De acá la palabra "pleito" y "sierra" me parecen exquisitas. Honestas sobre todas las cosas y orgánicas, pero como si no fuera brillante, remata con literatura pura, en una mera y efímera descripción contextual.
Al principio de la obra, en medio de una fiesta que celebraba, llegó Evodio quien tocó la puerta de "el negro" (el protagonista) y pidió asilo en su morada. Sin mucho anhelo franco del negro, accede a darle una noche de espacio a Evodio, cosa que un par de horas más tarde, ya habiéndose ido la gente de la fiesta, y acostado con "la chamuca" (luego se menciona su nombre) dispuesto a entregarle el fulgor y éxtasis a su amada, esta le recrimina diciéndole "nos va a escuchar Evodio".
Cuánto lamentó esa noche darle asilo a aquel tipo. Más aún cuando al día siguiente yéndose a trabajar ambos, recibieron la noticia de que la justicia había tocado a su puerta y entrado a su casa buscándoles, y habiéndose llevado al único que encontraron ahí aún dormido por lo que diría una nota en el periódico más tarde.
La aventura arranca acá particularmente separando "al negro y a la chamuca" por caminos distintos y viéndose envuelto en una completa novela familiar en Muérdago, se cuentan los "Dos crímenes".

Es cíclico y puritano Jorge, recuerda aún dentro de la novela pasajes para introducirte de lleno en sus personajes y visiones:
“Me acordé de la Chamuca, en dos imágenes: primero su cara llorosa, en la ventanilla, cuando el autobús se iba, después su cuerpo desnudo, cuando quitaba la colcha y no quiso hacer el amor por miedo de que nos oyera Evodio. El cenzontle enjaulado que había en el corredor cantó, dieron las cuatro en la parroquia...”

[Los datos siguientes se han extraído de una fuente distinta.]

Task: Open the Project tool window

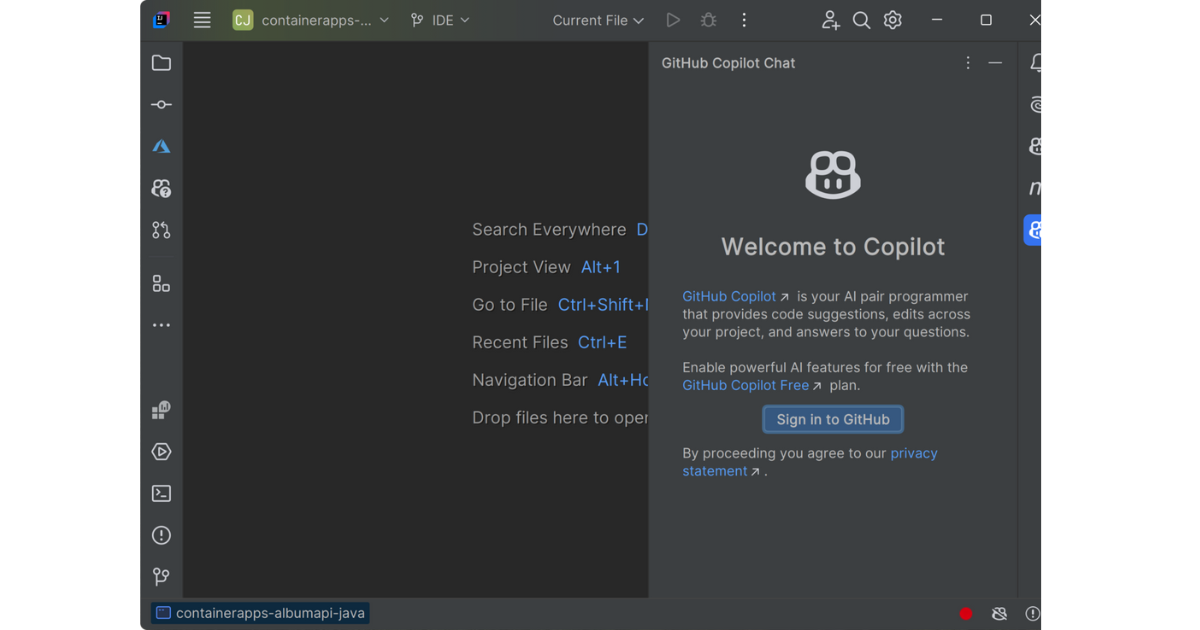Action: coord(161,63)
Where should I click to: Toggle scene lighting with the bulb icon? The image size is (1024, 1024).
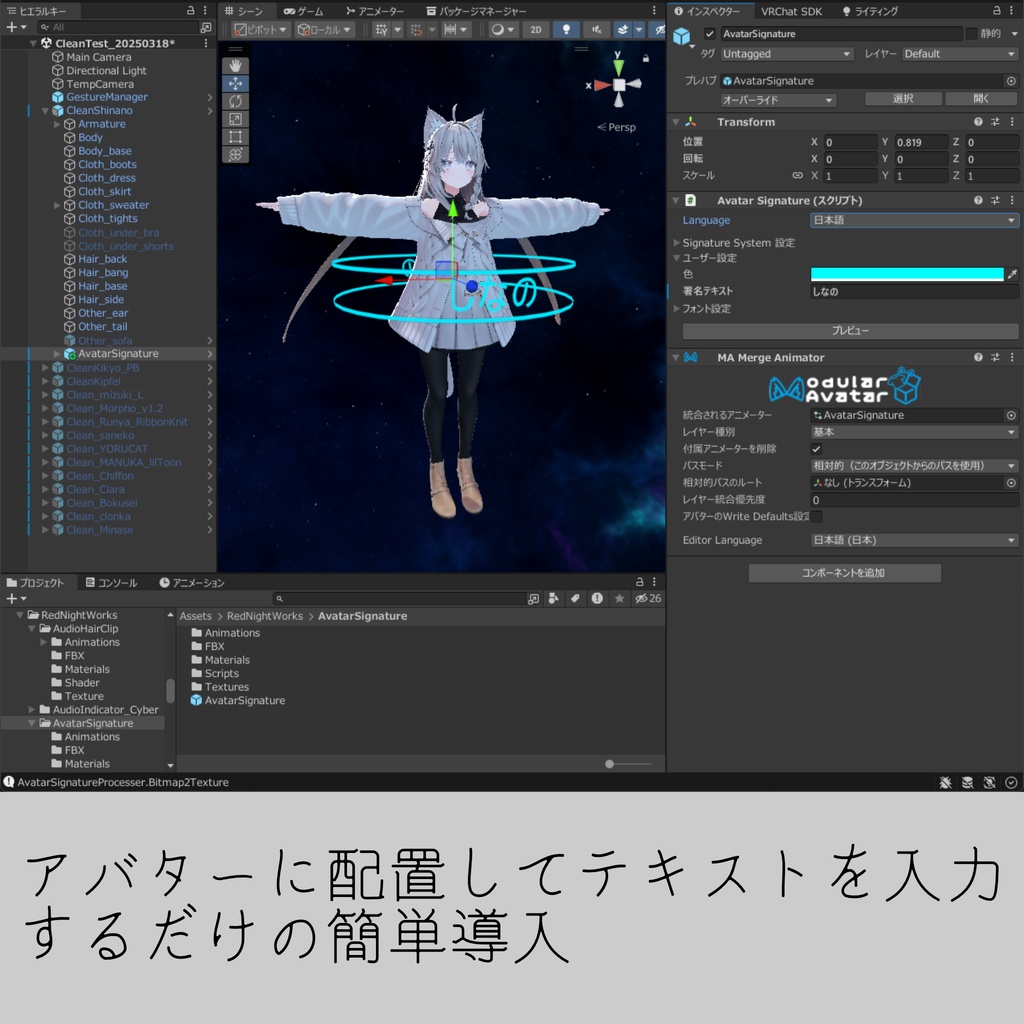[x=567, y=30]
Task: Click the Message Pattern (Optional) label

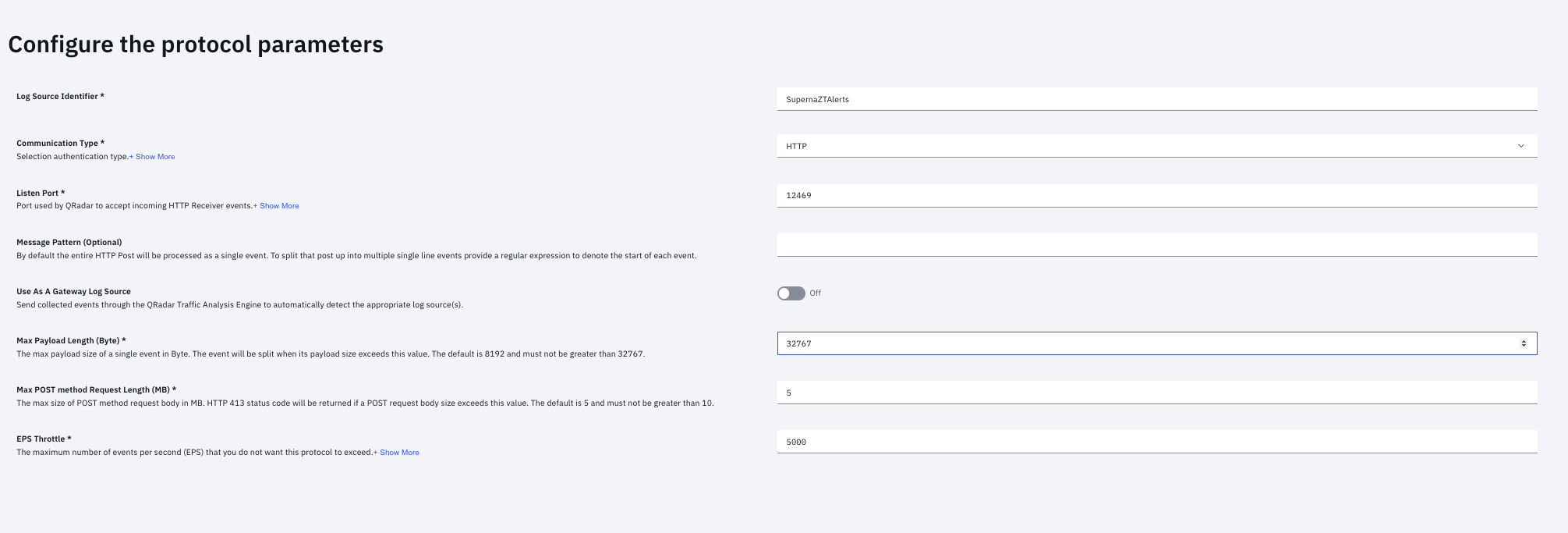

Como suele pasar en las obras de Jorge, hay una narrativa muy satirizada en torno a la política mexicana. La pinta tal cual es, tal cual es México, pero en sus escenas va construyendo un discurso palpable del país, de sus calles, de su gente, del amor y la política.

Sin lugar a dudas es uno de los mejores exponentes; nos da una serie de instrucciones a seguir (sin querer) para entender cómo funciona la política, el lenguaje y la literatura en México, desde un camino muy ameno para poder cruzarle. "Dos crímenes", "Maten al león" y "Las muertas" son ejemplos perfectos de la antropología del absurdo mexicano.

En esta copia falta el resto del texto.